East Greenland Margin


Leg 152 represents the second ODP leg to investigate the processes of continental rifting. The Greenland margin is believed to have been generated above a mantle plume, producing a "volcanic rifted margin", and the nearby Iceland hotspot supports some plume involvement in the area. These mantle plumes may be responsible for generating the large pulse of basaltic magma comprising the observed seaward-dipping reflector sequence (SDRS). During Leg 152, a total of six sites were investigated (Site 914 to Site 919).

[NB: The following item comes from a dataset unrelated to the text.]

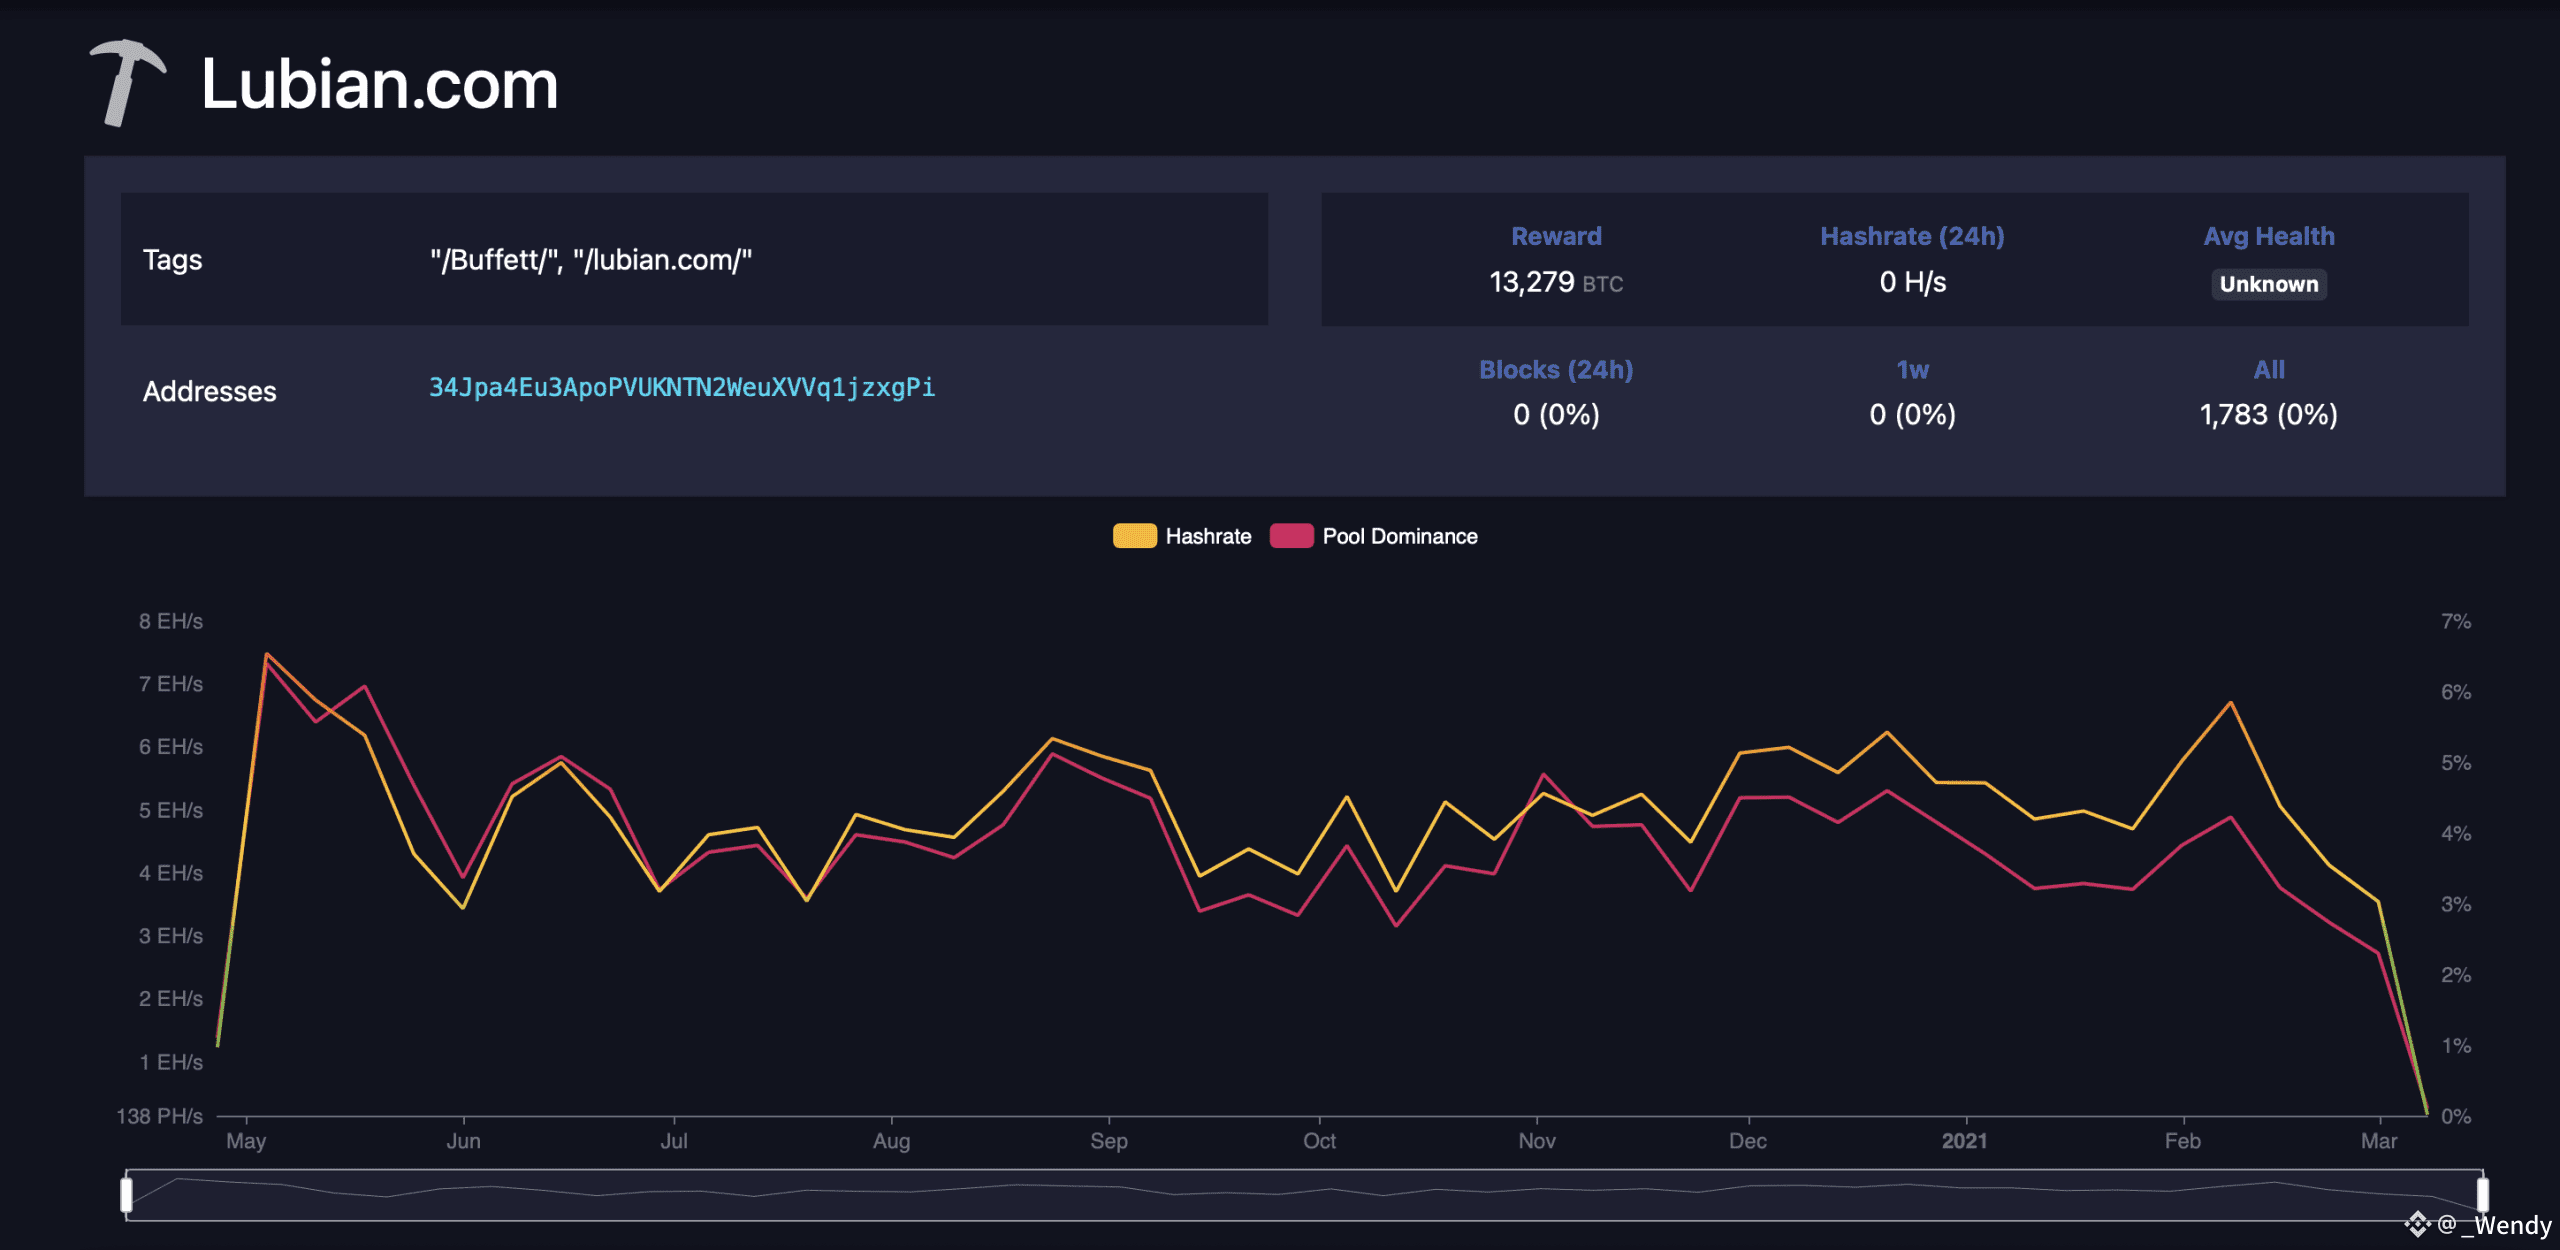Toggle the Hashrate series legend label
The height and width of the screenshot is (1250, 2560).
point(1208,536)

During Leg 152, full penetration of the landward featheredge of the SDRS was achieved. The trace element chemistry of the basalts suggest that normal, depleted, upper mantle was underlying the rift during the early eruptive phase, unlike the chemically undepleted mantle source of Icelandic basalts. Similar depleted sources probably produced the basalts on the modern Mid Atlantic Ridge. However, the greater thickness of the basaltic crust of the SDRS compared to normal oceanic crust shows that greater volumes of melt were being generated at the time of breakup than along the modern Mid Atlantic Ridge, implying that the mantle was hotter then. The Iceland hot spot, which is diminishing with time, is apparently a broad thermal plume, ~ 2000 km across. Within this, is a small undepleted chemical plume, originally sited close to Kangerdlugssuaq in East Greenland and now directly under Iceland. Greater amounts of elements such as Ba and K in the basalts suggest contamination of the asthenosphere-derived melts by melting of the continental lithosphere. The basalts were erupted during the latest Paleocene to early Eocene under subaerial conditions and subsequently subsided to their present positions due to thermal cooling of the lithosphere and possibly a thermal collapse of the buoyant asthenosphere/plume mantle.

Since the marine transgression, the sediments on the margin have recorded the paleoceanographic, tectonic and eustatic evolution of the area. A systematic increase in the degree of clastic input and the development of glauconitic hardgrounds, dated at 11-13 Ma, marks the onset of flow of oxygenated North Atlantic Deep Water, significantly predating the start of glaciation. Within deep-marine silts, dropstones of high-grade metamorphic rocks derived from the Precambrian craton indicate that southern Greenland had a permanent icecap at this time. These glacial sediments are dated at 6-7 Ma, far older than any other known glacial sediment from the North Atlantic. Southern Greenland would thus seem to be the first area to develop a permanent icecap. Prior to the renewed strong glacial sedimentation after 5.0 Ma, a long period of non-glacial sedimentation occurred which is similar to, but longer than, a normal warm interglacial.